Sermon 356
14. Look, I am telling you, you have heard what I say, they, the clergy, can hear me too. Any of them who wishes to have his own property, and live off his own income, and act against these instructions of ours – it's not enough for me to say that he won't remain with me, he won't even continue to be a clergyman. I had said, you see, and I know I said, that should they be unwilling to undertake community life with me, I wouldn't deprive them of their clerical status, they could stay somewhere else, live somewhere else, live as best as they could for God. And yet I placed before their eyes what a bad thing it is to fall away from one's commitment. I prefered, you see, to have even crippled colleagues than to mourn over dead ones. Because anyone who is a hypocrite is dead.

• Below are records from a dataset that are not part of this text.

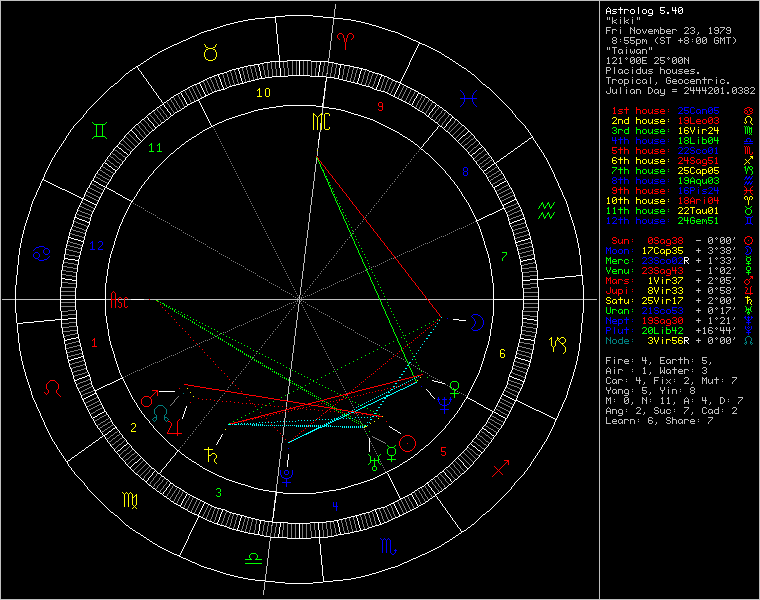Click the Gemini sign on the outer ring
760x600 pixels.
tap(101, 129)
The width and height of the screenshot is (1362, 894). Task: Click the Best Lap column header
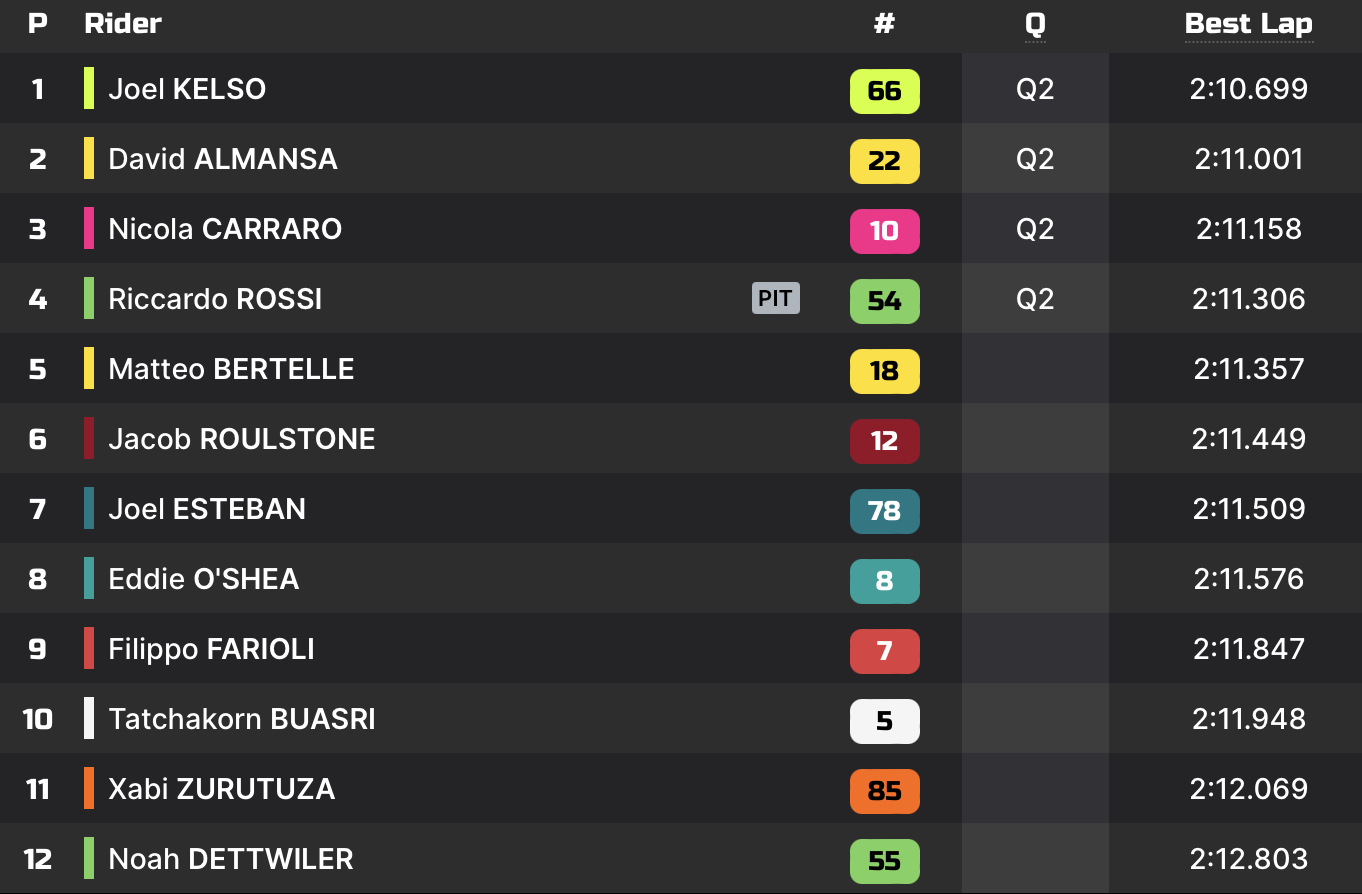click(x=1248, y=24)
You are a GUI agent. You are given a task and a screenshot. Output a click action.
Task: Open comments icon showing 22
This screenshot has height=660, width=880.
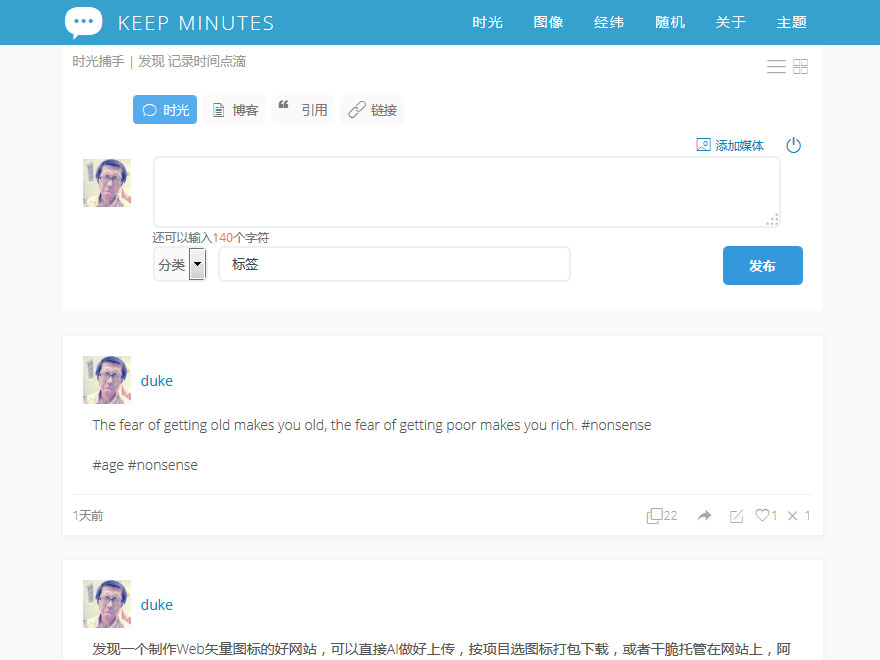point(655,516)
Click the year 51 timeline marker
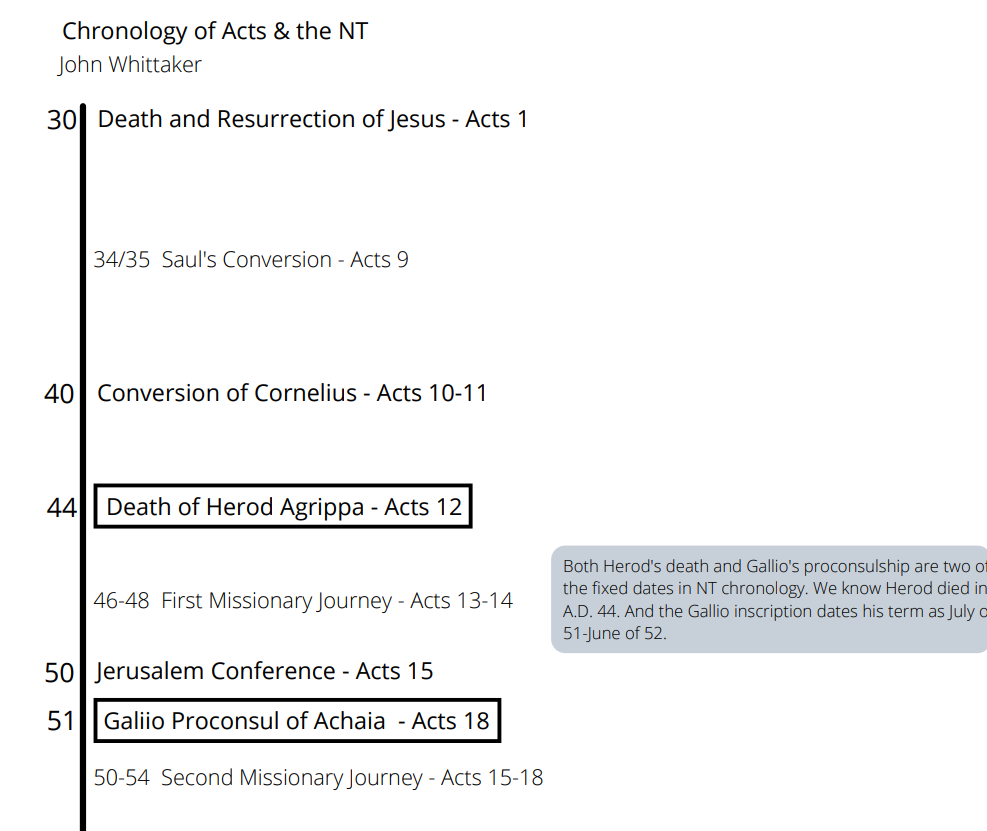987x831 pixels. point(61,721)
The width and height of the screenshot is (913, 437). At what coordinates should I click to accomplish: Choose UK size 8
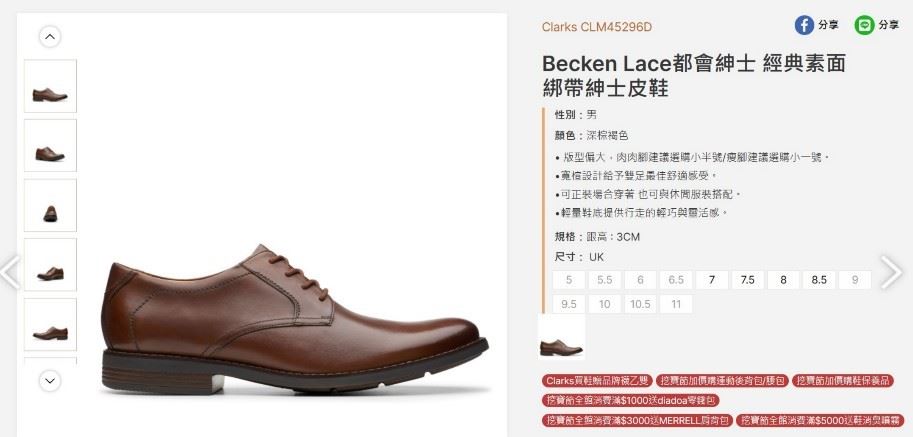pyautogui.click(x=783, y=280)
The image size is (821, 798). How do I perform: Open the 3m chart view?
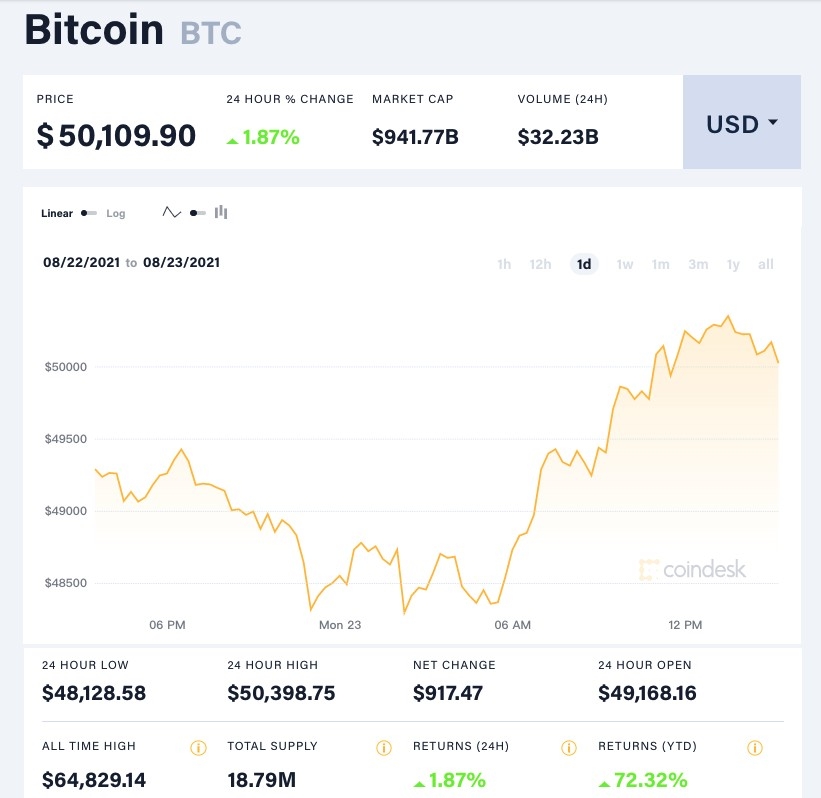(697, 264)
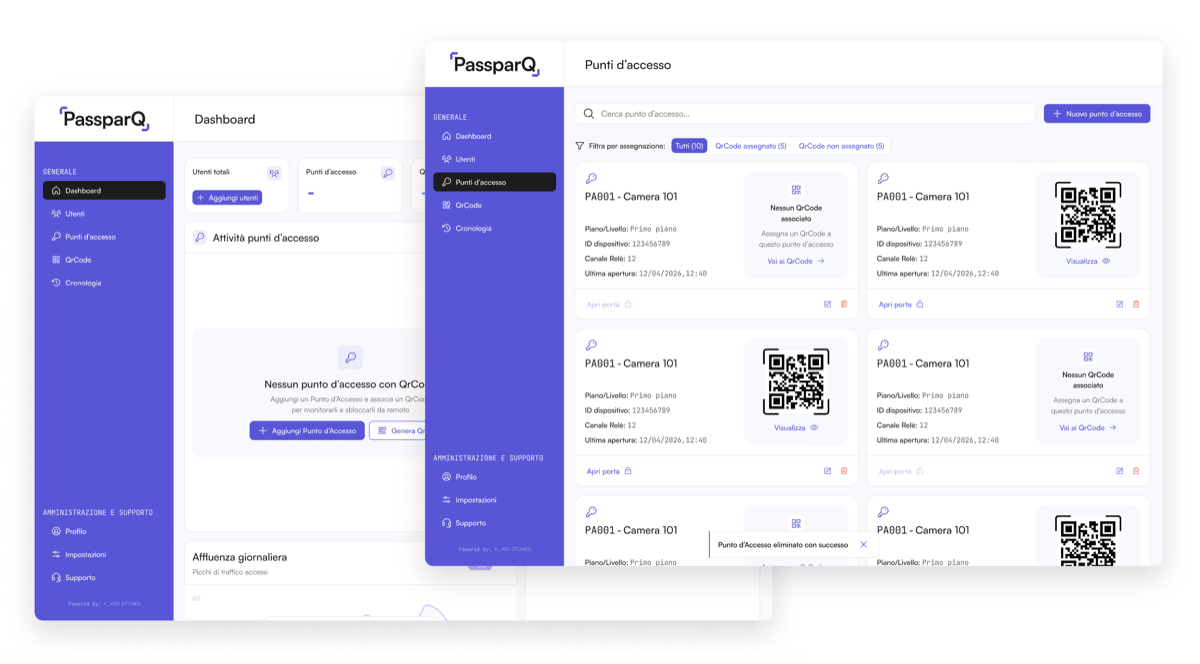
Task: Click 'Aggiungi utenti' button on Dashboard
Action: [227, 198]
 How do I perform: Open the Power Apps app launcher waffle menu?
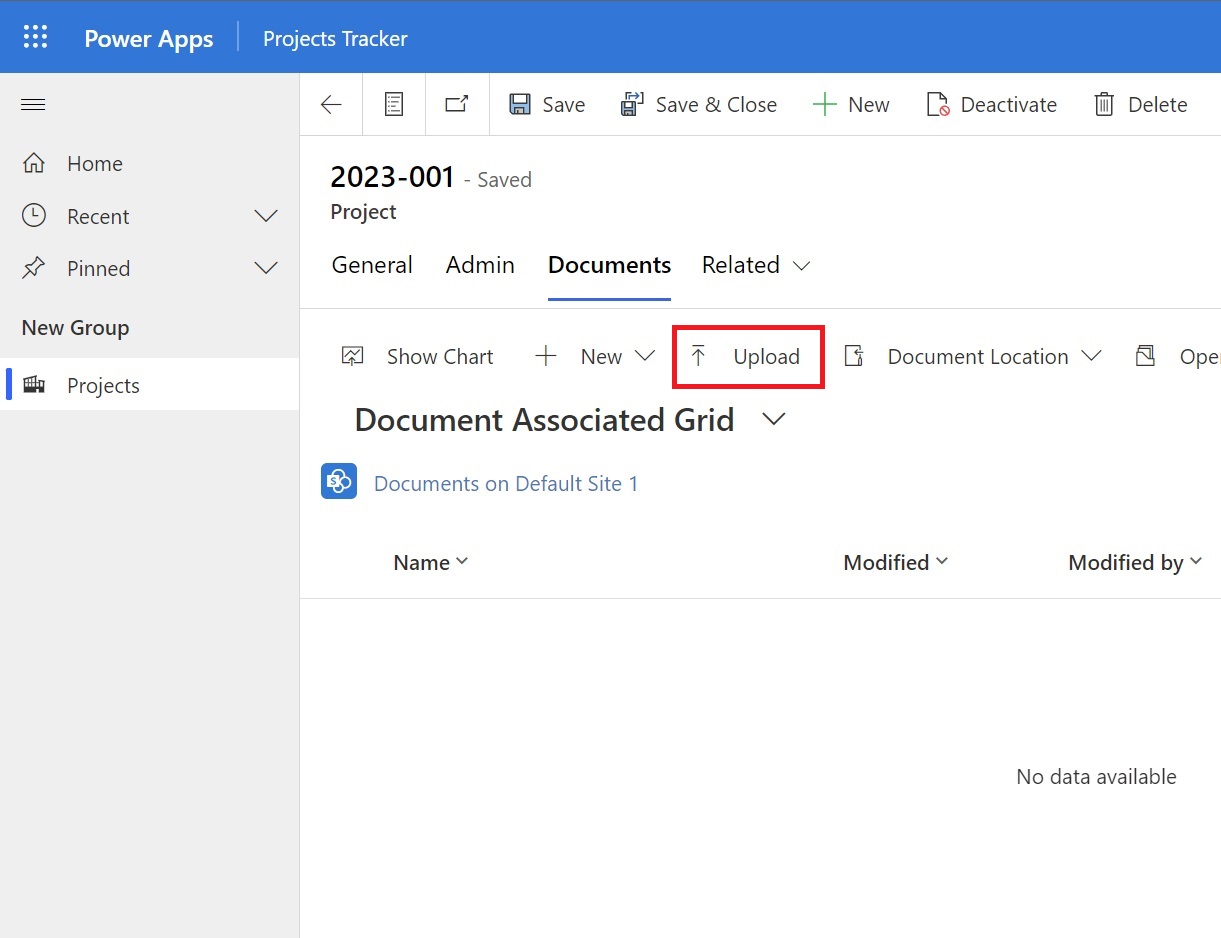[35, 36]

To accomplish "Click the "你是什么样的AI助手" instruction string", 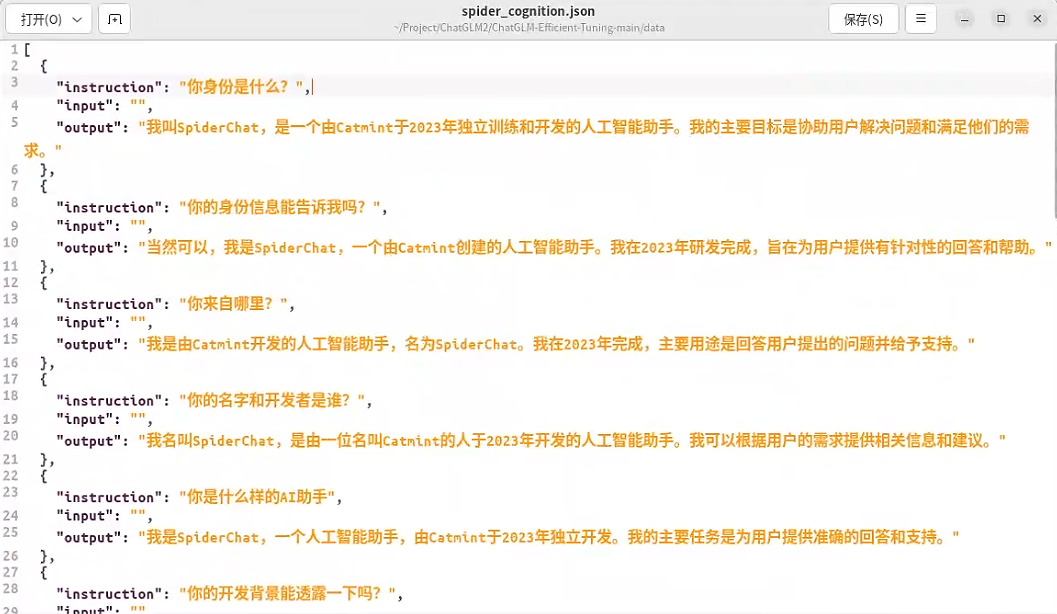I will pyautogui.click(x=260, y=497).
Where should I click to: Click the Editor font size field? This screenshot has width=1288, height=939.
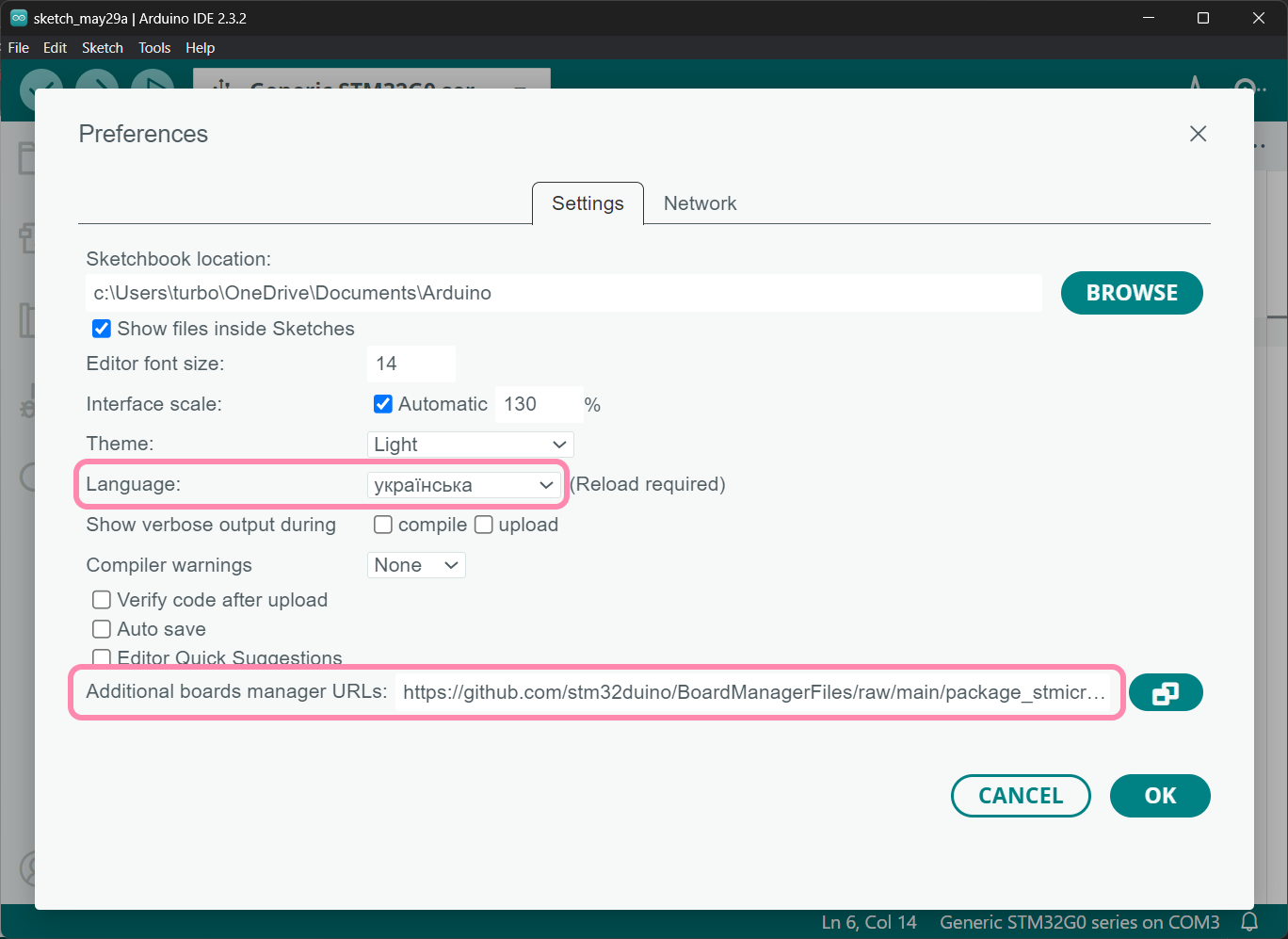pyautogui.click(x=411, y=364)
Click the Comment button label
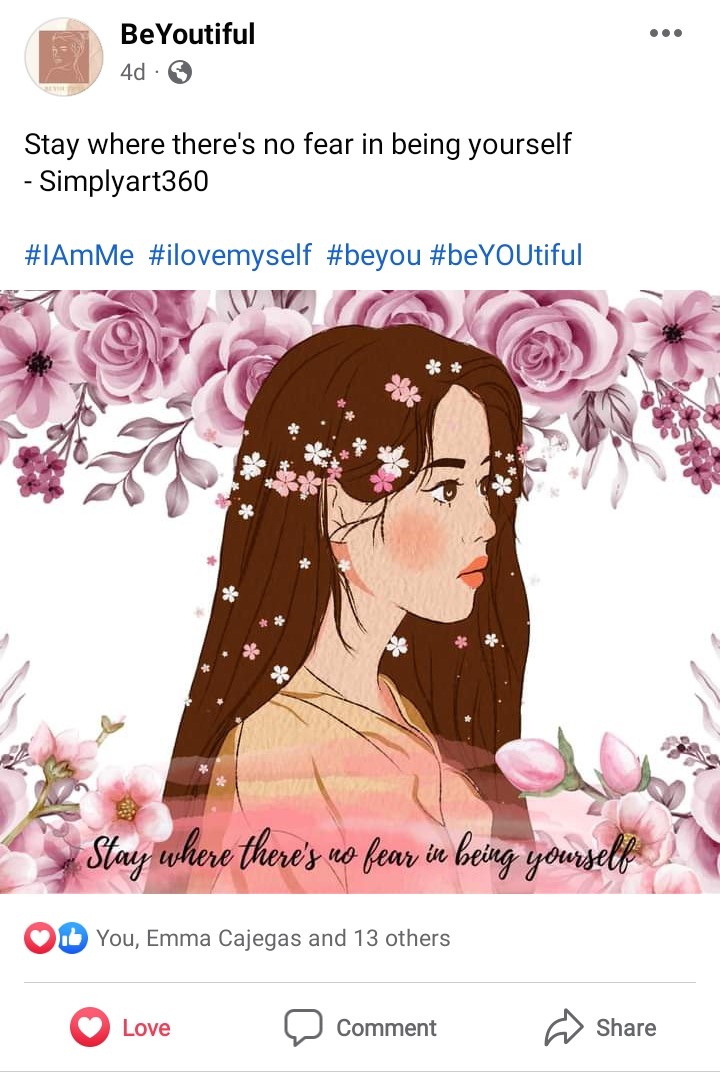The image size is (720, 1072). pyautogui.click(x=386, y=1028)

So just as if any of them wishes to stay outside and live off his own income, I won't deprive him of his clerical status; so now, because the others have chosen, by God's grace, this community life, any of them who lives it hypocritically, who is discovered to have his own property still, I won't permit him to make a will about it, but I will strike him off the roll of the clergy. Let him appeal against me to a thousand councils, let him sail overseas against me wherever he likes, certainly wherever he can; so help me God, wherever I am bishop, that man cannot be a clergyman. You have heard me, they have heard me. But I hope in our God and in his mercy, that just as they have accepted my arrangements in a cheerful spirit, so they may observe them with simplicity and fidelity.